The collapsed crypto exchange FTX has recovered at least US$5 billion of liquid assets, including cryptocurrency and securities, liquidators told a U.S. bankruptcy judge in Delaware on Wednesday. 

The US$5 billion does not include crypto in the custody of the Securities Commission of the Bahamas, said FTX bankruptcy team attorney Adam Landis. According to Landis, the assets under the control of the Bahamian authorities are highly volatile and were estimated to be worth about US$170 million at the end of 2022. 

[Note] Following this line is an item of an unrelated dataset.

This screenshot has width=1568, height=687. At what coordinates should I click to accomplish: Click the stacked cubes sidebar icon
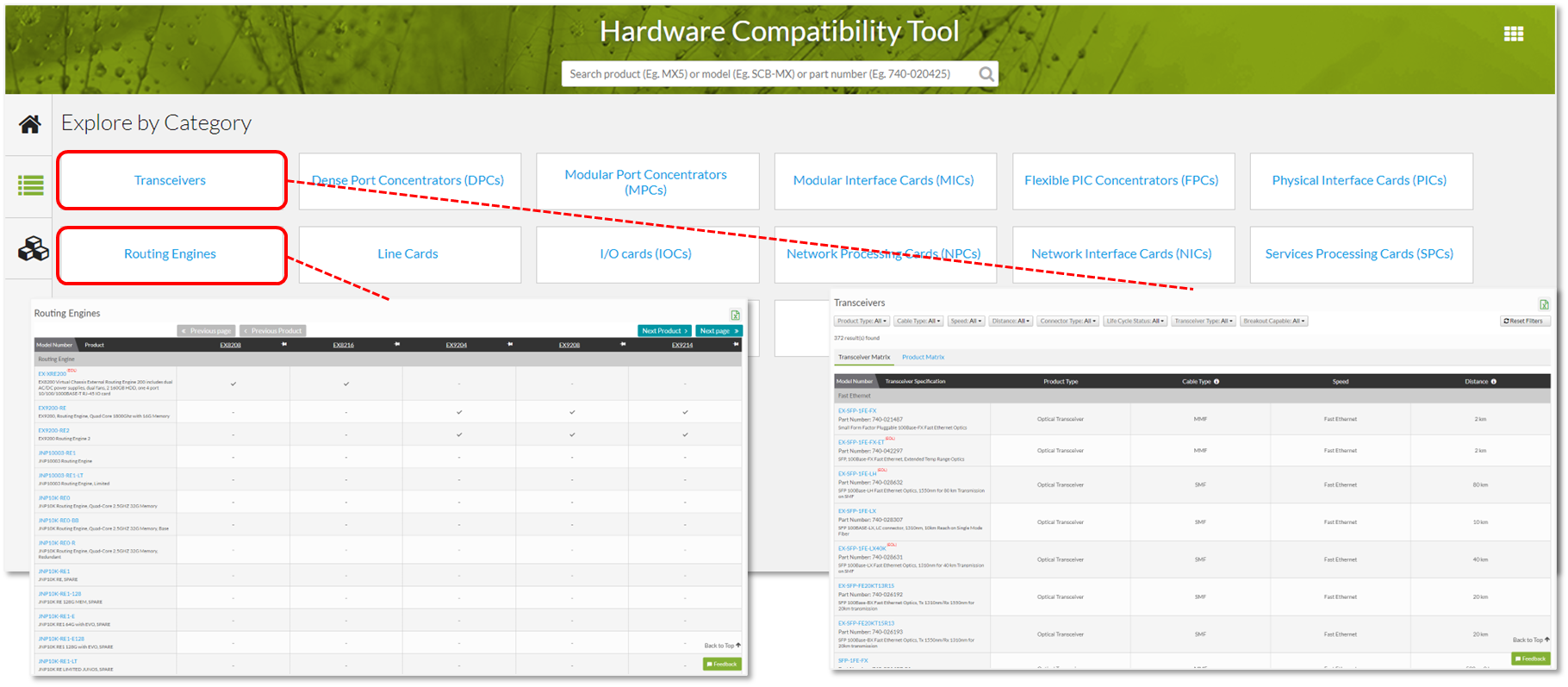(x=33, y=249)
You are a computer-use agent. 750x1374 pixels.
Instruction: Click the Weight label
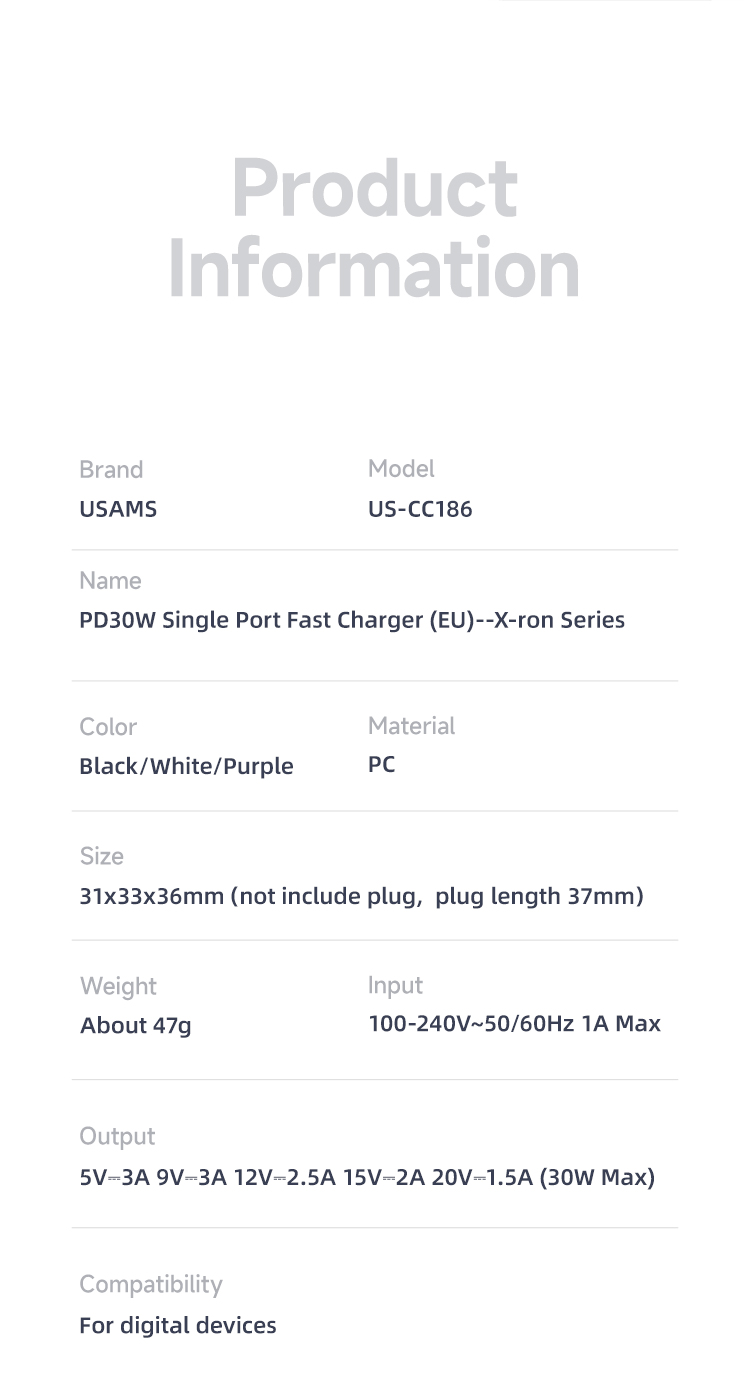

Former FTX Chief Executive Officer Sam Bankman-Fried, who now faces multiple charges of fraud and theft of customer deposits, lived in and operated many of FTX’s subsidiaries from the Bahamas, and U.S. and Bahamian-based liquidators had previously clashed over jurisdiction control of the exchange’s international assets. FTX had been valued at $32 billion before its collapse in November last year.

However, Landis said FTX administrators have now come to a “cooperation agreement” with the Bahama’s provisional liquidators, as well as with liquidators in Australia where the only other FTX subsidiaries are subject to separate bankruptcy proceedings. 

“The principle of that agreement is simple, it does not matter who collects US$1 for customers, as long as the customers get it,” he added. Additionally, Landis said plans were underway “to monetize” over 300 other FTX non-strategic investments with a book value of over US$4.6 billion.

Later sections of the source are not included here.